5. The method according to claim 1, wherein the regression process is performed by an engine control unit.

6. The method according to claim 1, wherein the regression process uses unfiltered measurements from step a) and step b).

7. An engine control unit for approximating a stored pilot control map of a pressure control valve of a common-rail pump to the effective pilot control map of the pressure control valve, comprising

a first data storage area for a pilot control map that maps a desired pressure on a control current of the pressure control valve,

a second data storage area for a measured point, especially a measured pressure,

wherein the engine control unit comprises a processor that is programmed in such a way that it adapts a pilot control map stored in the first data storage area by means of a regression process that includes a measured point stored in a second data storage area, and

wherein the engine control unit is operable to

a) measure the pressure in the rail;

b) determine the control current of the pressure control valve; and

c) adapt the stored pilot control map by means of a regression process including the pressure measured in a) and the control current measured in b).

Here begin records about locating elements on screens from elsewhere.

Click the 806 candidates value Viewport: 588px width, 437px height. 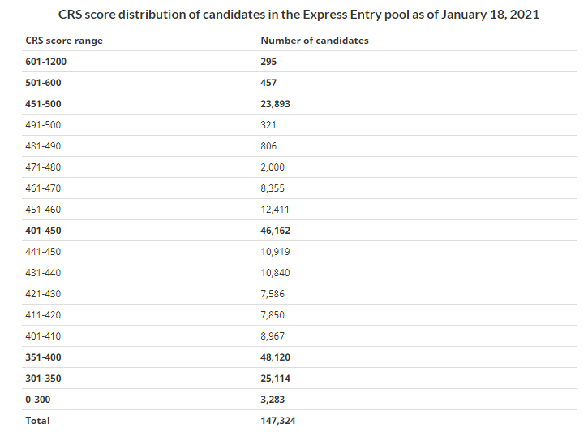point(268,146)

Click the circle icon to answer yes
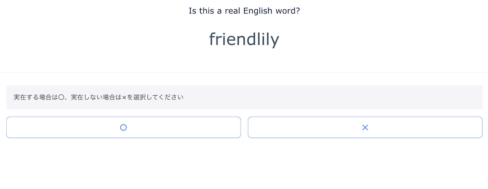coord(123,127)
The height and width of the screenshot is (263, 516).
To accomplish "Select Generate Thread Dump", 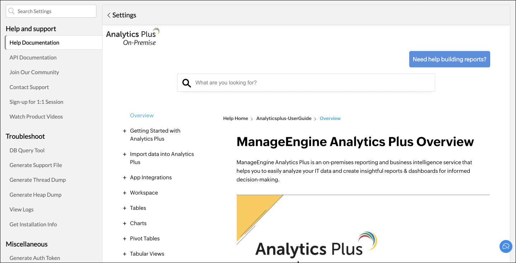I will (x=38, y=180).
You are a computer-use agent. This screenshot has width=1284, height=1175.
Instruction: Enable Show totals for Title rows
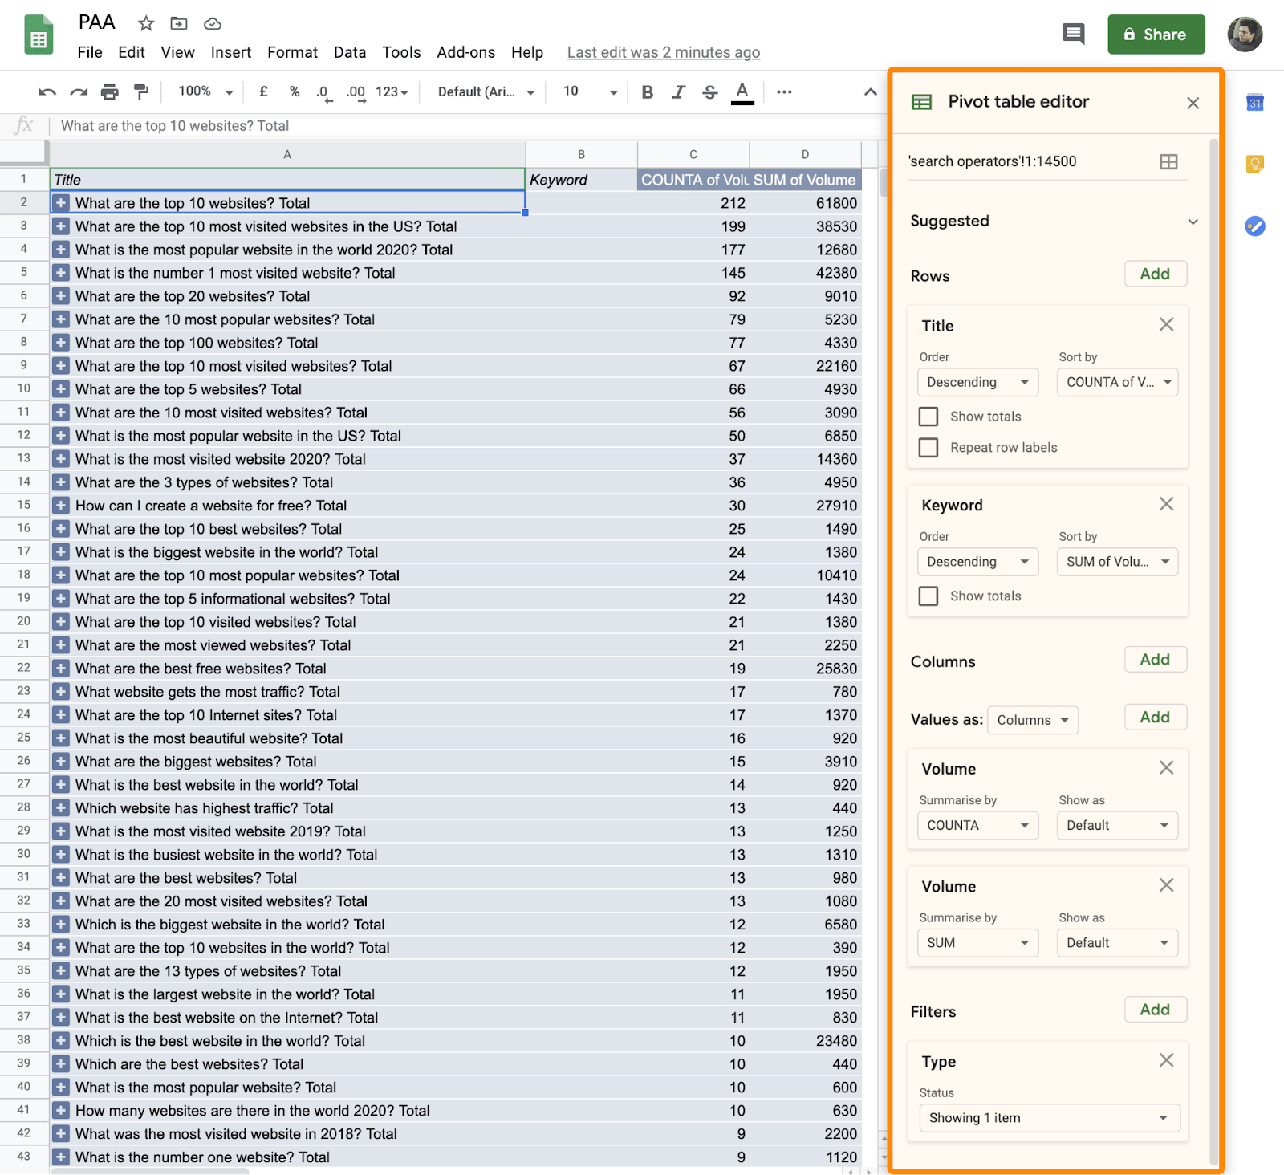928,416
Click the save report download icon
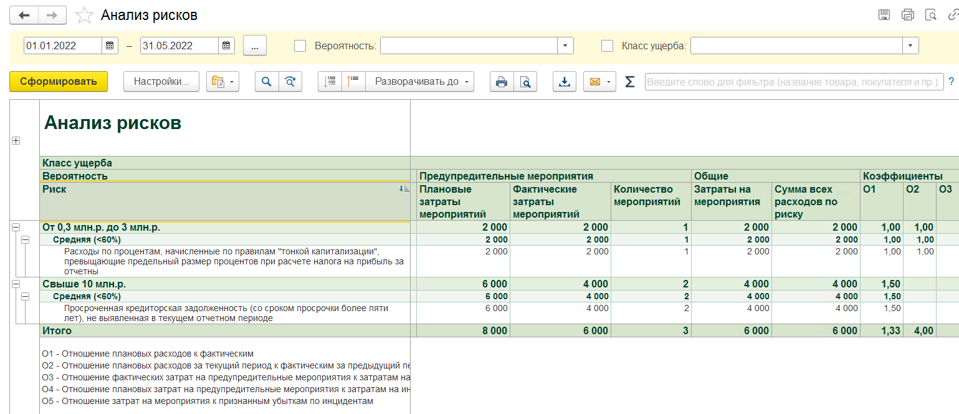The height and width of the screenshot is (414, 959). click(x=565, y=82)
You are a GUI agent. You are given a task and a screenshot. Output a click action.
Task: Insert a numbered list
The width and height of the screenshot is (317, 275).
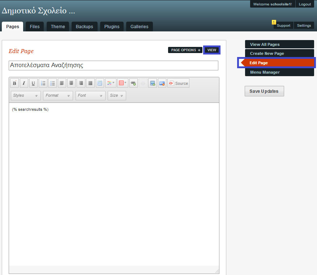pos(43,83)
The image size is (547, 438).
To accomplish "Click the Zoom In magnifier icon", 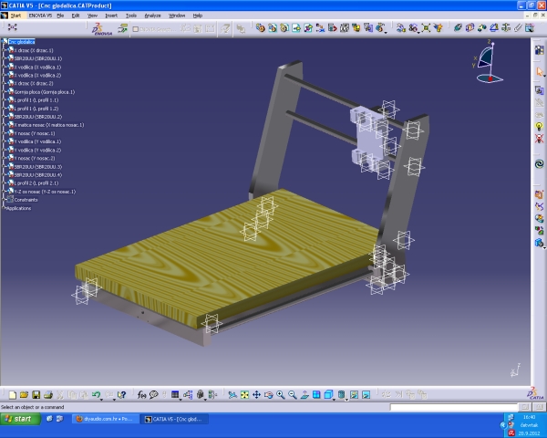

8. The engine control unit according to claim 7, wherein the engine control unit comprises a processor that is programmed in such a way that the second data storage area is described by a new measured point and the regression process is iterated.

9. The engine control unit according to claim 7, wherein the stored pilot control map is an analytical function, a sum of analytical functions, a polynomial, especially a third-grade polynomial, a sum of finite elements, a sum of b-spline functions, a sum of linear functions by sections or a table.

10. The engine control unit according to claim 7, wherein the engine control unit comprises a processor that is programmed in such a way that step b) and/or step c) is/are carried out during a non steady-state condition of the common-rail pump.

11. The engine control unit according to claim 7, wherein the engine control unit comprises a processor that is programmed in such a way that the regression process uses unfiltered measurements from step a) and step b).

12. A method for approximating a stored pilot control map of a pressure control valve of a common-rail pump to the effective pilot control map of the pressure control valve, the method comprising the steps of:

measuring the pressure in the rail;

determining the control current of the pressure control valve; and

adapting the stored pilot control map by means of a regression process including the measured pressure and the control current.

13. The method according to claim 12, wherein the process steps are iterated.

14. The method according to claim 12, wherein the stored pilot control map is an analytical function, a sum of analytical functions, a polynomial, especially a third-grade polynomial, a sum of finite elements, a sum of b-spline functions, a sum of linear functions by sections or a table.

15. The method according to claim 12, wherein measuring and/or adaptation is/are performed during a non steady-state condition of the common-rail pump.

16. The method according to claim 12, wherein the regression process is performed by an engine control unit.

17. The method according to claim 12, wherein the regression process uses unfiltered measurements.